Report back every line in the data that includes the string "computer".
── Data supplied
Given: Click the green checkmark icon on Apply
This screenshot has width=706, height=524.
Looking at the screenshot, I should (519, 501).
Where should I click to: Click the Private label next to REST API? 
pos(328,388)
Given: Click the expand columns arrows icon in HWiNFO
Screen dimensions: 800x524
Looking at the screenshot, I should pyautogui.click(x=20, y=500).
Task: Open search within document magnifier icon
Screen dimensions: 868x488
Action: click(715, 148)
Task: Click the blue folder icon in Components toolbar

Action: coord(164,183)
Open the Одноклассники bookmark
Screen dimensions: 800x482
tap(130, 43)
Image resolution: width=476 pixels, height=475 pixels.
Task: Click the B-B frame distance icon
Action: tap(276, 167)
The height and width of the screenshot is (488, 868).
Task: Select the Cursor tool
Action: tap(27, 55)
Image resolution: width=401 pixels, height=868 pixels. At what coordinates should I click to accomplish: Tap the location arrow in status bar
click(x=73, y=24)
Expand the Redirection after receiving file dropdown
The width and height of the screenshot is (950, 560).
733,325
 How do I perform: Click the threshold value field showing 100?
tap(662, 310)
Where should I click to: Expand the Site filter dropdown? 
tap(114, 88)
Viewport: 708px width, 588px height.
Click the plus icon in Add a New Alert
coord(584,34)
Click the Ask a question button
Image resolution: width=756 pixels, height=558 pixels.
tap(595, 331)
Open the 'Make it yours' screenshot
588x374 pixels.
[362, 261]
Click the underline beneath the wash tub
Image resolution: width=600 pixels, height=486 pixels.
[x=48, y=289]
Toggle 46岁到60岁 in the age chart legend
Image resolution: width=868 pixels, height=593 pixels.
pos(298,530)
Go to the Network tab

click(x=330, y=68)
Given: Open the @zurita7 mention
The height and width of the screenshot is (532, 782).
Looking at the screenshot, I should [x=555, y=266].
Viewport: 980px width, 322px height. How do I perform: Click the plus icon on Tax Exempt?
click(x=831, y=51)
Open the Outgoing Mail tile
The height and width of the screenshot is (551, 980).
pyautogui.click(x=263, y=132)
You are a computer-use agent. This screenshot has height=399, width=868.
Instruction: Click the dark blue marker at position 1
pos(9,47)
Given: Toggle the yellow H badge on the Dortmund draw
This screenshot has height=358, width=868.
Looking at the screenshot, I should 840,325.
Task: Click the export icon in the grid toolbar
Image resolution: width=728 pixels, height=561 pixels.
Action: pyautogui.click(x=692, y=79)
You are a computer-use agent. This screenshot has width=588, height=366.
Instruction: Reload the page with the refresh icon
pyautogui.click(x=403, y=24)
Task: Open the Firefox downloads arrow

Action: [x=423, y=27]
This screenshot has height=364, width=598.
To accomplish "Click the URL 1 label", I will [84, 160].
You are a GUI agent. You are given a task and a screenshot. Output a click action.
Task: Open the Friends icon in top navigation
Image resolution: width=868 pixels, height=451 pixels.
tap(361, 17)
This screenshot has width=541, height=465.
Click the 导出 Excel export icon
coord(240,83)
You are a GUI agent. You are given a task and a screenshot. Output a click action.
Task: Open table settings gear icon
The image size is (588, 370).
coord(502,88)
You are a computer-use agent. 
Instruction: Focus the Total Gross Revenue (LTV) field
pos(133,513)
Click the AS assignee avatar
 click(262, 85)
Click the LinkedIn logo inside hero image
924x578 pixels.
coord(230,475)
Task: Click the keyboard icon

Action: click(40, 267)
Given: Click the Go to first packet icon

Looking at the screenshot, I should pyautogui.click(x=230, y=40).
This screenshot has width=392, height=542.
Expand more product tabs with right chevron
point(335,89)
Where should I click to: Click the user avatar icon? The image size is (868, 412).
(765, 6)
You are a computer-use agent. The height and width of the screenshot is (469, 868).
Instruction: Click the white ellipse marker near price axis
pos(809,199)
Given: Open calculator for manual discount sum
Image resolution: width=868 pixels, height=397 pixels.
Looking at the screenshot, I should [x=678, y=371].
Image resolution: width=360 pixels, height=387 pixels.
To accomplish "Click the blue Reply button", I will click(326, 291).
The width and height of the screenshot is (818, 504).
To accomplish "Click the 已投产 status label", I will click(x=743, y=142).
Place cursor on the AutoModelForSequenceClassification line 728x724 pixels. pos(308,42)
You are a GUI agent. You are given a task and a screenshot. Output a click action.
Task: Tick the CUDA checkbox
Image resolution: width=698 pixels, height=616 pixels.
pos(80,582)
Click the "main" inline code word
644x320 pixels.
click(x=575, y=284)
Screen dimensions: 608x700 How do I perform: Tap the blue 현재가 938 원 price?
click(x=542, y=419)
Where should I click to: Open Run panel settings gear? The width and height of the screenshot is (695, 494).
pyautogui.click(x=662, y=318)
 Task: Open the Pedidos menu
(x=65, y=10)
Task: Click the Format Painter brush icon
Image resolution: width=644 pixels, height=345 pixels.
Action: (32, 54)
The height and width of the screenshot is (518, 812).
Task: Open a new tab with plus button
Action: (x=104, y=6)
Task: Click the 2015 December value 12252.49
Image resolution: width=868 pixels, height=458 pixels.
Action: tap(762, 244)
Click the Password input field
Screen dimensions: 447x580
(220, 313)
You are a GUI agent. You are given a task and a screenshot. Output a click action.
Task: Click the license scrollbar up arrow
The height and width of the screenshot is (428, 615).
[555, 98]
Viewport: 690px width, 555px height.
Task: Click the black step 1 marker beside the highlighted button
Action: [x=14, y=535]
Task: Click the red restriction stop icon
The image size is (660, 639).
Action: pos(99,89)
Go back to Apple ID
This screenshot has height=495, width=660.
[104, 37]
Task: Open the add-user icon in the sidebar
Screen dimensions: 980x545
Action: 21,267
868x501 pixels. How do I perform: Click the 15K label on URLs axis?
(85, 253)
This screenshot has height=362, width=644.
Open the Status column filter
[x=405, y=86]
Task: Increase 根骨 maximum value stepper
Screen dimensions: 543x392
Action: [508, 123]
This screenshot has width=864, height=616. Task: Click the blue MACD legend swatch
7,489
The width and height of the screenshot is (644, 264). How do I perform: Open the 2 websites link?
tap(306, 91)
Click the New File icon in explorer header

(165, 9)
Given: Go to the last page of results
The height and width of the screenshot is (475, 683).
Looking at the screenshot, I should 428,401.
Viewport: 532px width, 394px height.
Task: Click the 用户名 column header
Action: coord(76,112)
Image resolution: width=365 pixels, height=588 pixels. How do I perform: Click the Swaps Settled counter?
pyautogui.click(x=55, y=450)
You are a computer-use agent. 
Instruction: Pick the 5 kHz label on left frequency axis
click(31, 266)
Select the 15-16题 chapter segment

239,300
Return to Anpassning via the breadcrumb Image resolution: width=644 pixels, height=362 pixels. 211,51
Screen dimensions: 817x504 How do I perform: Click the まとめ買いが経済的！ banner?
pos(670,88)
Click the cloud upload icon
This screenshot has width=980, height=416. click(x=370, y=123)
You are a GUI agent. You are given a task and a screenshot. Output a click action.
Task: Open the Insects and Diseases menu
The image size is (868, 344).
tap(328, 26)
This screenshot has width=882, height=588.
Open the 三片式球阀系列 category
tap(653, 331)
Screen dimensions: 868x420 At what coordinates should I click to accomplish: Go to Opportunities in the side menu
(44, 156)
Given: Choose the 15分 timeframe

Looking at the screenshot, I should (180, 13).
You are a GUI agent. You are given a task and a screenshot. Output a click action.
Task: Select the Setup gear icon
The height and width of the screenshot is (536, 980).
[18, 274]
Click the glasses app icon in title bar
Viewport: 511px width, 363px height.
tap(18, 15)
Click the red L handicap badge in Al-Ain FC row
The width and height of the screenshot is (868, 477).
────
» Answer below:
You are a computer-use agent. This screenshot has height=399, width=868.
You are a computer-use agent. This screenshot has width=588, height=366.
You are a computer-use agent. 
You are a computer-use agent. The height and width of the screenshot is (469, 868).
You are a computer-use agent. 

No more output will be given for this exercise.